I hope this comment doesn't distract from the original issue's focus on the + character, but I think I have some additional findings that put the original question in a clearer context. I've just been investigating this issue and found a couple of simple tests that illustrate the range of problems this one fits into. I may have additional use cases to share, so I'll just call this "use case number 1", with 4 sub-cases (1a-1d):

1. Imagine that we are building an application that allows users to supply the name of a new resource or collection (say, in a web-based collection browser). To implement this we naturally look to the xmldb module, whose functions typically take a "collection URI" which "can be specified either as a simple collection path or an XMLDB URI". We wonder, does it make a difference whether we pass the name supplied by the user directly to xmldb functions for creating the resource/collection, or should we first pass this input through a URI-encoding function like xmldb:encode-uri? Is there a best practice or fool-proof method for taking a name and creating a resource with this name?
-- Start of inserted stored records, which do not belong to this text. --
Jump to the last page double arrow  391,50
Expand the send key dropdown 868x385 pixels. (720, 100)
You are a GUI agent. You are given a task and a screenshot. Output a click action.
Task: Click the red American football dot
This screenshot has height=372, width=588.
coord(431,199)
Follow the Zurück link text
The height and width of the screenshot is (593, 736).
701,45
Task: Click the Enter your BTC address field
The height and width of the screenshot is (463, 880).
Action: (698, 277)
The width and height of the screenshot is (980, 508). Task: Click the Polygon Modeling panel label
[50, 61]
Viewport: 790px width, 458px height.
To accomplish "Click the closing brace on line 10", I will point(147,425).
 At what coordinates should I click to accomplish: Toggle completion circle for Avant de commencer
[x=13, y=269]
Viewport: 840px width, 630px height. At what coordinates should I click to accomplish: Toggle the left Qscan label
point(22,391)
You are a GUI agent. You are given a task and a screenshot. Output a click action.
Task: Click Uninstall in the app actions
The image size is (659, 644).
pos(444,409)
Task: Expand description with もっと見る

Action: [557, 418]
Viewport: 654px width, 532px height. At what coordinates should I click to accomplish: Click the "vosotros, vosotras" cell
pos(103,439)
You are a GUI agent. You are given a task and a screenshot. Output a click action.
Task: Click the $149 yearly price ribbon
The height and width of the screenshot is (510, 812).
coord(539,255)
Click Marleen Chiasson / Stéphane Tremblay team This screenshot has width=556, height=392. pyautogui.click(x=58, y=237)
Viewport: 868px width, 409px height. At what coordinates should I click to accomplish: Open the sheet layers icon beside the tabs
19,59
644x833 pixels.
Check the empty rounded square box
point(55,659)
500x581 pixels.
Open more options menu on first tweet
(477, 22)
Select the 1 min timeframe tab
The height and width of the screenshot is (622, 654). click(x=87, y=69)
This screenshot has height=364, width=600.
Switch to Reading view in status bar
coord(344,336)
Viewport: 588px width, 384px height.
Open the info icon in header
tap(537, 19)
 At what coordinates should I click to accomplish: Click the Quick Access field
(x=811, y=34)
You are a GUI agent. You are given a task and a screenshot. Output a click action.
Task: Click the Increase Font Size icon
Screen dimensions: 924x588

1a. Let's say the user wants to create a collection, "A加B" whose name happens to contain a Chinese character. If you create this collection by passing this "raw input" to the function, via xmldb:create-collection("/db", "A加B"), the function returns an encoded URI result: "/db/A%E5%8A%A0B". (This is the same value as xmldb:encode-URI("/db/A加B"). Once the collection is created, you have to address this collection via its URI-encoded name; in other words, xmldb:collection-available("/db/A加B") will fail with a "Collection not found" error, but xmldb:collection-available(xmldb:encode-URI("/db/A加B")) does return the expected result, true(). So at first, it appears that whether you pre-encode the URI when creating the resource or not, eXist applies encoding when it's needed: eXist does the "right thing" and doesn't double-encode the input.

1b. Let's say the user wants to create a collection, "A+B", "A=B", or "A@B". Unlike case 1a, xmldb:create-collection creates different resources depending on whether you give it raw or encoded strings. Without pre-encoding the names, the function creates collections with the raw, original values. But if you pre-encode the names, the result is a second set of resources - "/db/A%2BB", "/db/A%3DB", or "/db/A%40B", respectively.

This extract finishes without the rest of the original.